I would like to build on these views and focus more specifically on the productivity race that the IT services industry and its clients have been in during the past 10 years or so. While IT services vendors have managed to improve their output levels in order to protect margins in a market of severely eroding price points, I believe they will rapidly reach a plateau if they continue to use traditional methods. Instead, the most successful IT services firms of tomorrow will increasingly leverage disruptive methods in order to fulfill the client expectations to always “do more with less.”
Ever since the Internet bubble burst a decade ago, clients have pushed their providers to find ways to provide them with continued price decreases for similar or greater output levels. This was achieved thanks to two main levers to decrease the amount of resources required to run IT systems by end user firms:
- Fewer resources: Optimizing the utilization of resources in order to reduce their consumption. For example, most projects around asset management, infrastructure standardization, consolidation, and virtualization yield the most evident returns as sources of productivity improvement. This is the case in particular in developed countries where companies need to cope with multi-layered legacy technologies that render IT systems as complex and expensive to maintain.
- Cheaper resources: The advent of large pools of IT talent available at lower costs in emerging economies has rendered this path possible. Both end users — via captive delivery centers — and IT services vendors have massively invested in these pools in order to benefit from offshore and nearshore delivery models in recent years.

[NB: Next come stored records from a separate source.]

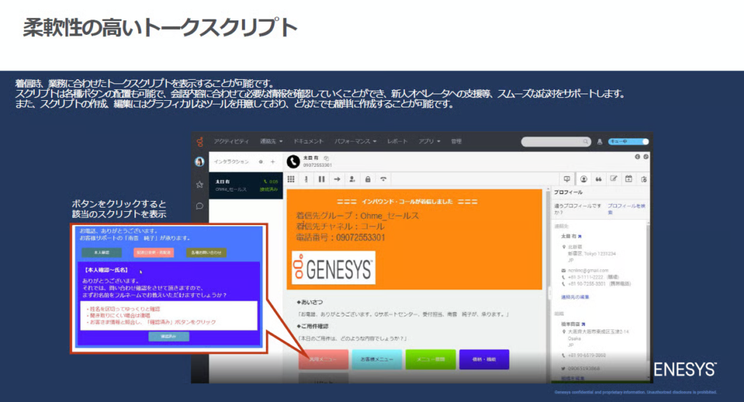Screen dimensions: 744x402
Task: Open the ドキュメント menu
Action: point(309,141)
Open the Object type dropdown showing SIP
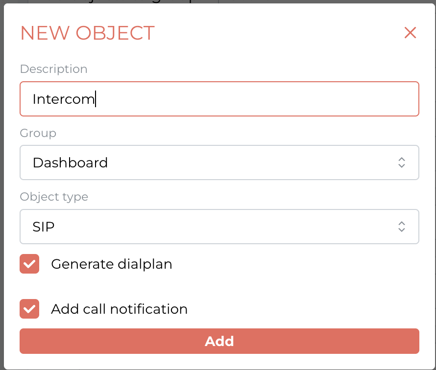This screenshot has height=370, width=436. pos(219,227)
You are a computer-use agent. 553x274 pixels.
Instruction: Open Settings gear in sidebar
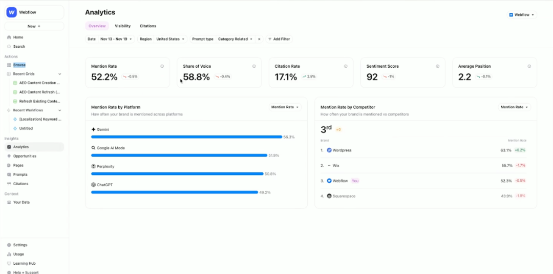(9, 245)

This route will eventually prove less effective as the cost of human resources grows rapidly in inflation-prone economies.
While these models have served the industry well, they are starting to run out of steam. In order to develop more sustainable models for the years to come, IT services firms will need to leverage the following approaches better:
- Shared resources: Two concepts are at play here: mutualization (pooling and sharing) of a common resource for multiple clients (both internal and external) as well as economies of scale aimed at aggregating discrete requirements in order to benefit from stronger negotiation levers.
- Automation: This is where the IT services industry follows a Schumpeterian growth model and will increasingly replace human capital with software capital. While this evolution is not new, the change has accelerated in recent months with pure IT services firms investing to build IP-based solution accelerators aimed at providing faster time-to-market to their clients (among other things). Investments are also focused on the process automation for development, testing, and maintenance of applications leveraging factory floor concepts.
- Self-service (automated provisioning): This fifth route has been opened more recently with the inception of “as-a-service” models. Here productivity improvements occur by transferring the cost of IT resources directly to the end user, which enables, in theory and thanks to the dynamic nature of these models, the optimization of the utilization rate of these resources.
In the IT services industry, traditional outsourcing models have relied heavily on the first two routes. In general, the mutualization and automation paths have returned lower performance, mostly because traditional outsourcing models have followed a one-to-one delivery approach and are therefore failing to deliver sufficient economies of scale.
However, this will change dramatically over the next few years as IT services companies reinvent their outsourcing models in order to continue to deliver increased output levels at similar or lower costs for their clients. In particular, IT services providers will now focus more on leveraging the last three routes (shared resources, automation and self-service) and deliver their service around their own “business platforms.”
I will be working on this research topic over the next few months and I would love to hear what you think!